«Nous sommes mieux placés pour apprécier la liberté que les gens d'ici, qui nous savons ce que c'est d'en manquer», explique Leila Benhamar, qui a fuit la montée de l'intégrisme avec son mari et ses trois filles.
Bien sûr, la liberté a un prix. La mère de famille algérienne n'oubliera jamais la date de leur arrivée au Canada. «Ce fut le plus grand changement de notre vie», affirme-t-elle. D'autant plus qu'en ce jour du 25 octobre 1998, il faisait un froid mémorable. La semaine suivante, une autre surprise les attendait: la fête de l'Halloween. Les trois fillettes Benhamar, Iméne, Sarah et Nassima ont participé à cette célébration étrange, dont elles n'avaient jamais entendu parler.
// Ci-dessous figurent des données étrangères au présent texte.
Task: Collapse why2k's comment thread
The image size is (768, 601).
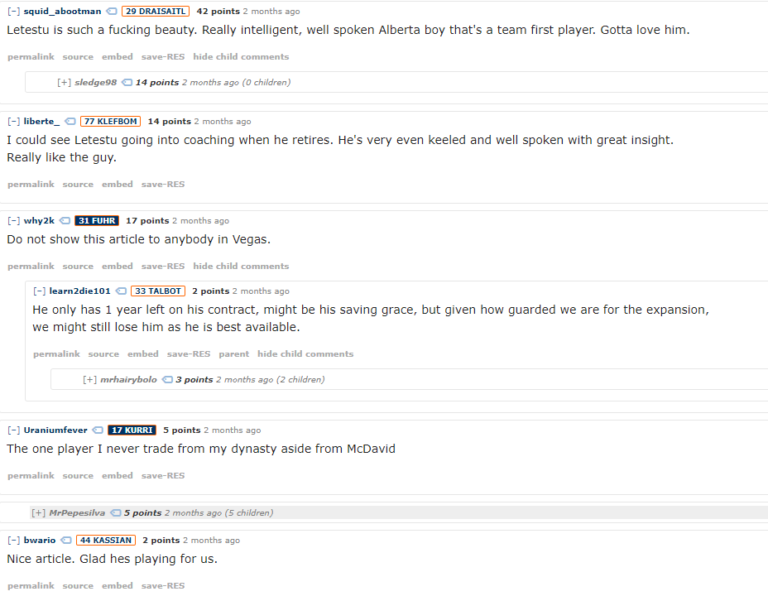Action: 14,221
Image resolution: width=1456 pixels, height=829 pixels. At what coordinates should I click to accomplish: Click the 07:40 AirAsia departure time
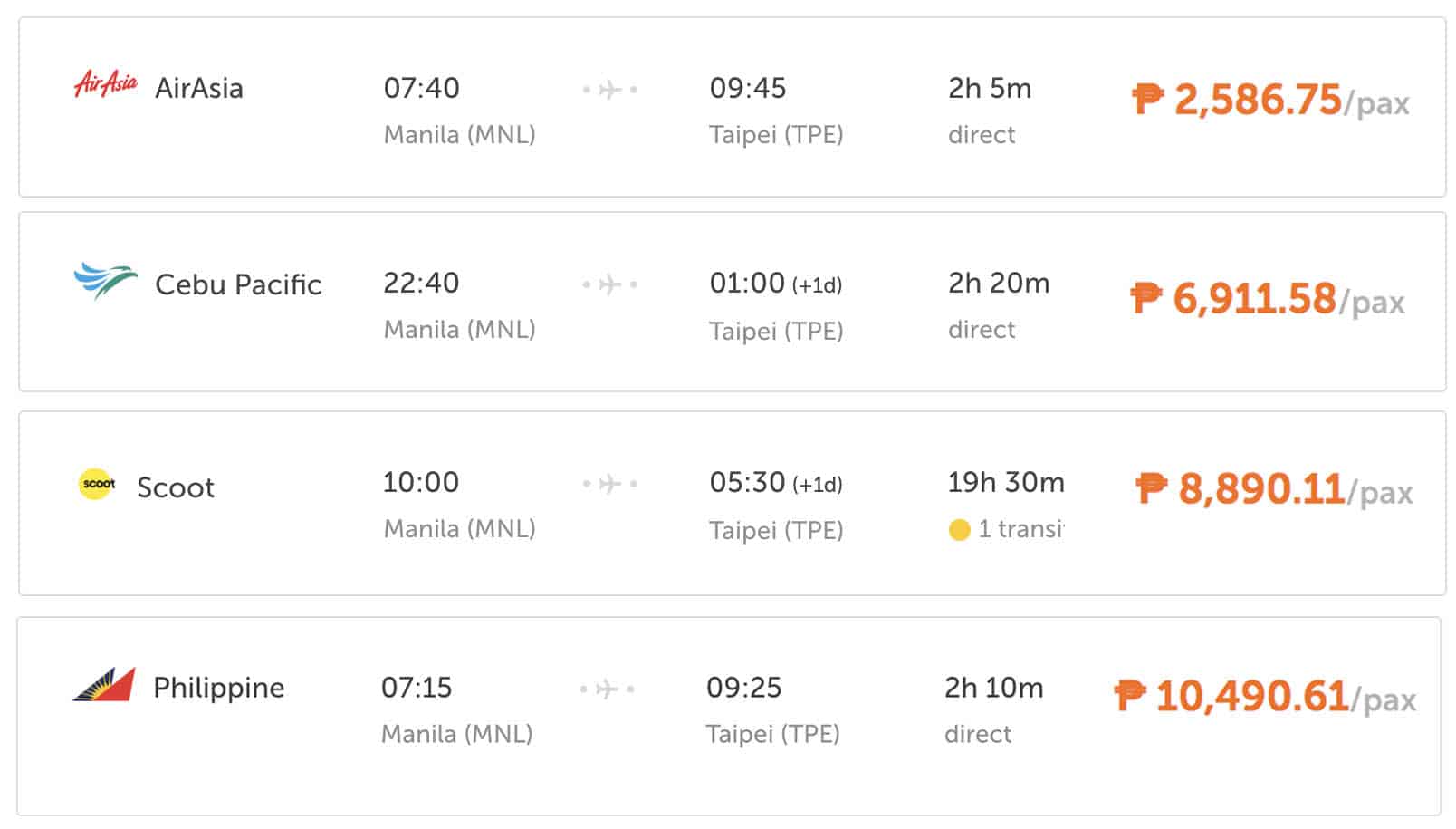click(421, 88)
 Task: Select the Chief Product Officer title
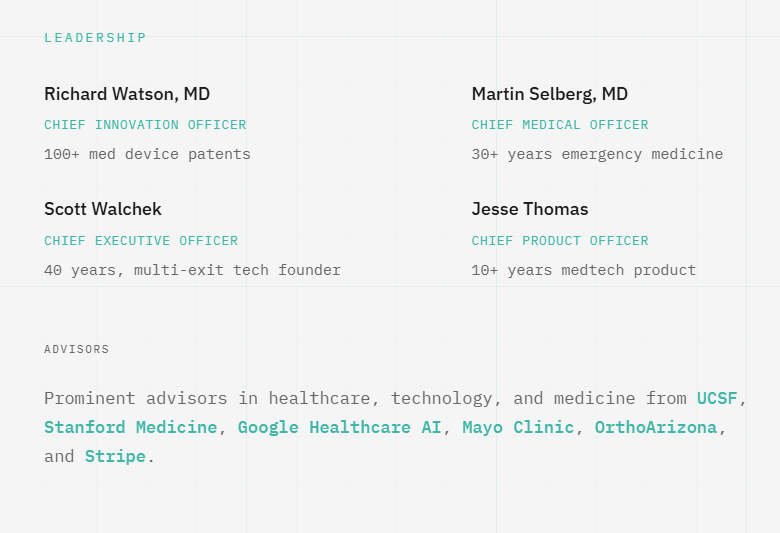pyautogui.click(x=560, y=241)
Les nouveaux arrivants ont d'abord été accueillis par des amis à Pointe-Claire. Ensuite, ils ont déménagé dans un appartement 51/2 à Dollard-des-Ormeaux. «C'était bien pratique, car les filles étaient inscrites juste à côté, à l'école secondaire des Sources», raconte Leila Benhamar. En 2002, les Benhamar ont acheté leur première maison à L'Île-Bizard.
Aujourd'hui, depuis à peine deux semaines, les Benhamar vivent dans une grande maison, à Pierrefonds. À chaque déménagement, la famille d'origine algérienne a choisi l'Ouest-de-l'Île. «Beaucoup de nos amis vivent ailleurs, mais malgré cela, on a toujours voulu rester dans la région», explique la mère de famille, nouvellement diplômée en sciences infirmières. Leila a dû refaire son cours d'infirmière pour rencontrer les normes du Québec. Malgré les difficultés inhérentes à l'immigration, les Benhamar sont heureux sur leur terre d'adoption. «On s'est toujours senti chez nous ici.»
Vivre libre dans l’Ouest
Une famille algérienne s’épanouit à Pierrefonds
À cause de l'instabilité politique, les Benhamar ont quitté l'Algérie pour venir s'installer à Pointe-Claire en 1998. Depuis ce temps, ils s'épanouissent dans la région et surtout, jouissent d'un inestimable sentiment de liberté.